Data to process:
◇ ◇ ◇ ◇ ◇ ◇ ◇

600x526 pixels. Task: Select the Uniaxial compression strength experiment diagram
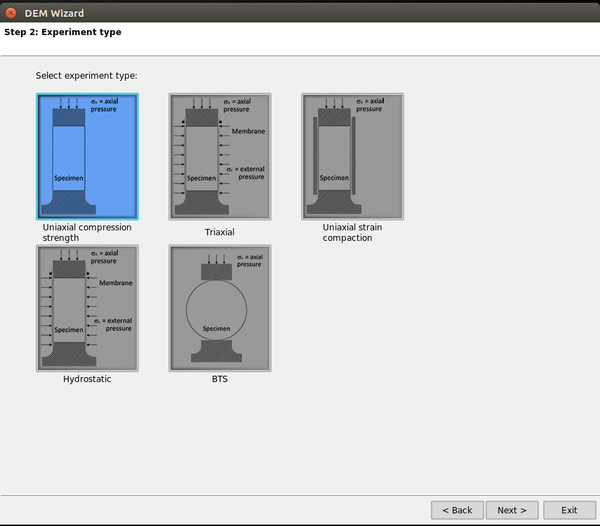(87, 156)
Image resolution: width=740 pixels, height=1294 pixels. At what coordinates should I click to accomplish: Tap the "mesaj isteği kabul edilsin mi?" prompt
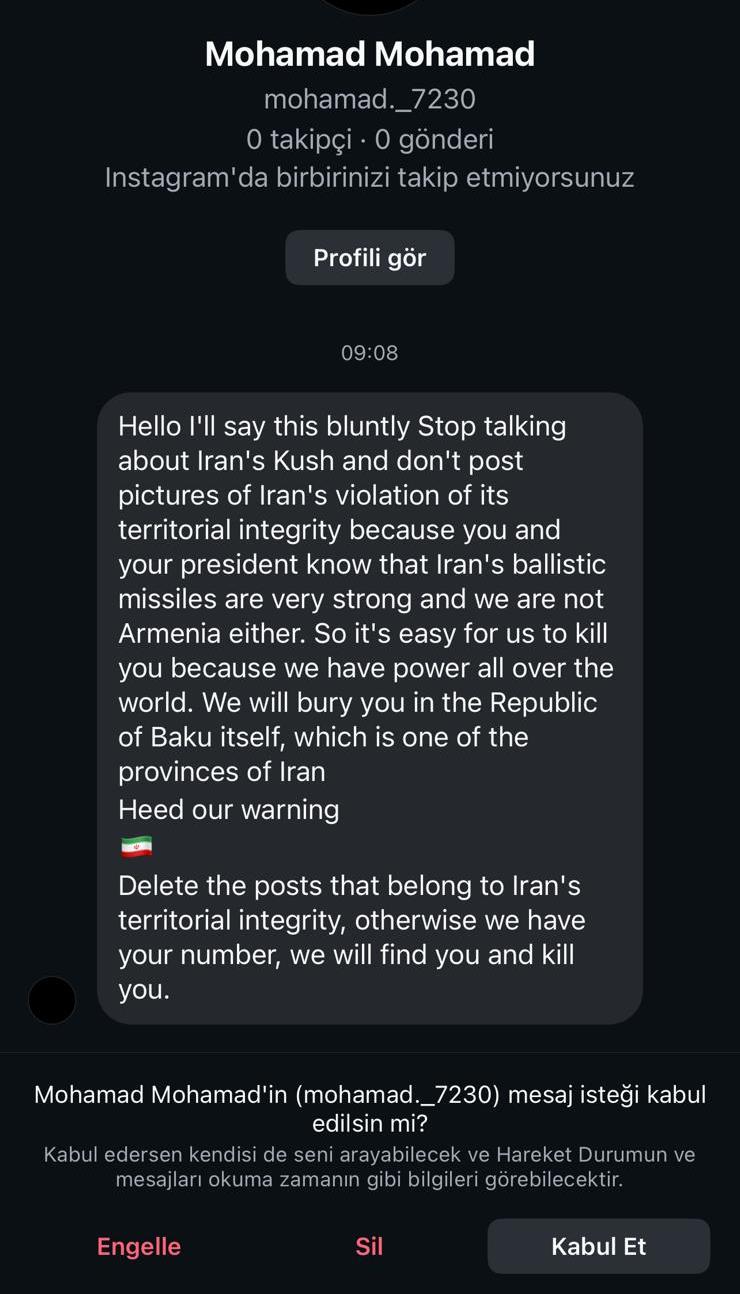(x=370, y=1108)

◇ ◇ ◇ ◇ ◇ ◇ ◇

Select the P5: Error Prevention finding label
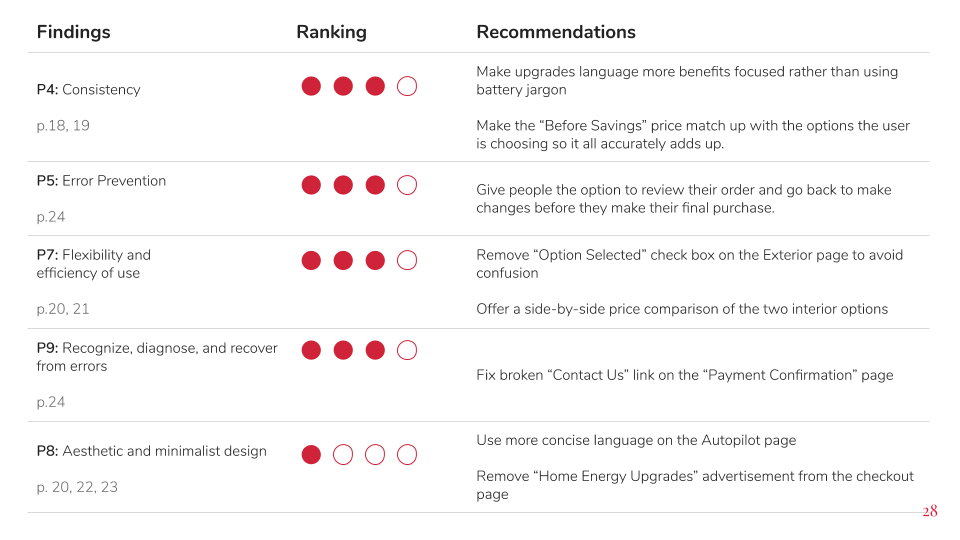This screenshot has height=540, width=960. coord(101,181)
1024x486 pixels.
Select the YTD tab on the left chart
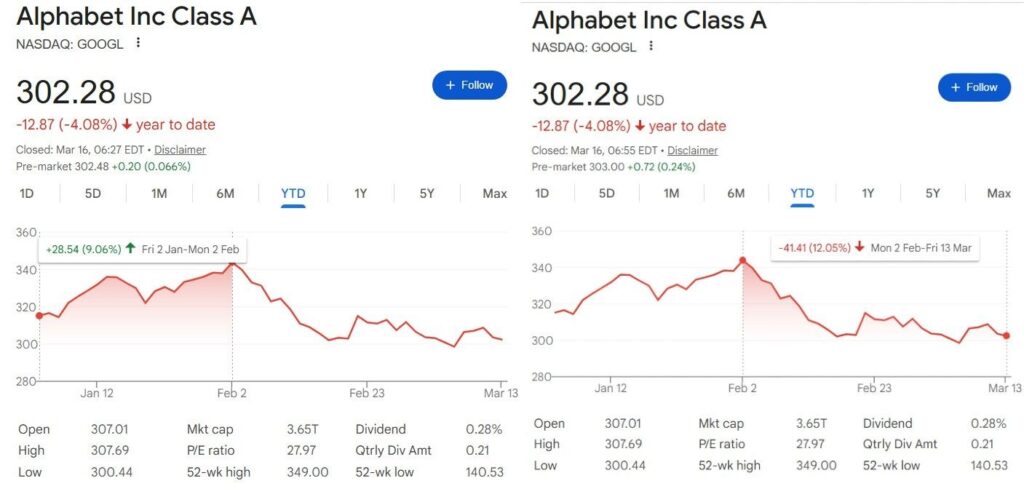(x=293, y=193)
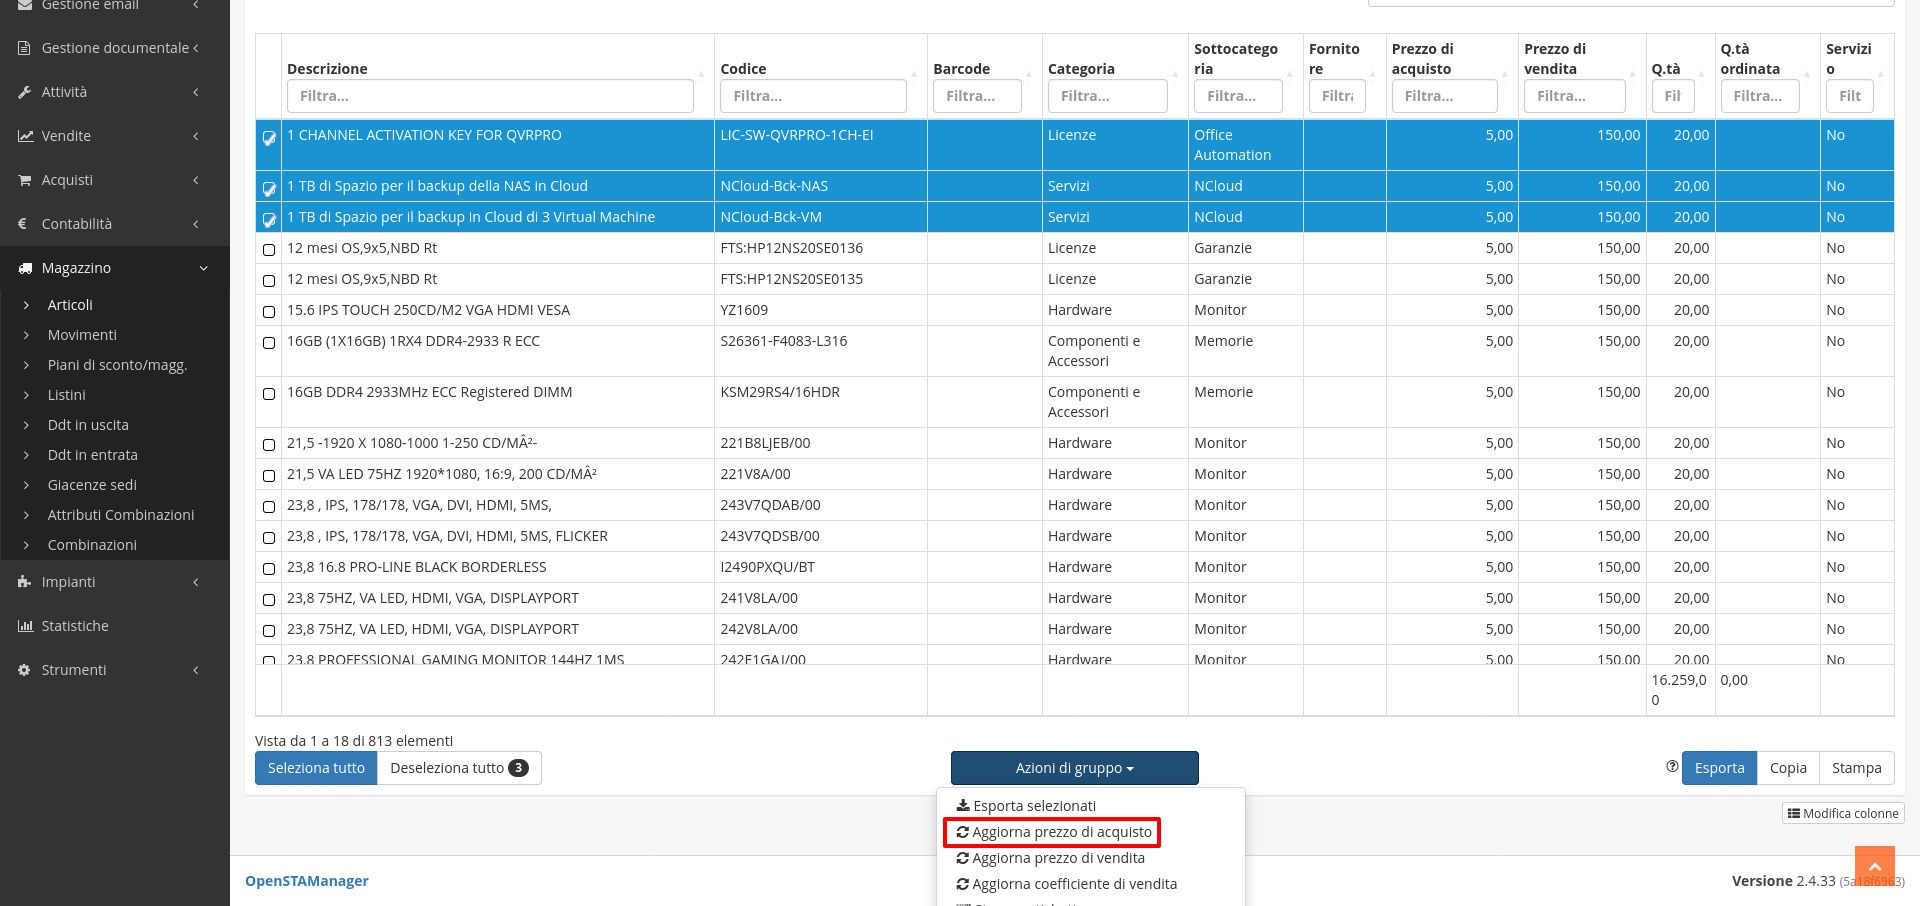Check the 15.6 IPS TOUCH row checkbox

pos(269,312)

◇ ◇ ◇ ◇ ◇ ◇ ◇

Exercise description:
Rewrite the records starting at the line containing "1024x486 pixels." and ending at the line containing "pos(269,312)", replacing "left" with "right" and leaving everything else unchanged. Omit the pictures from your answer.

Reply:
1024x486 pixels.
Select the YTD tab on the right chart
(x=293, y=193)
Check the 15.6 IPS TOUCH row checkbox

pos(269,312)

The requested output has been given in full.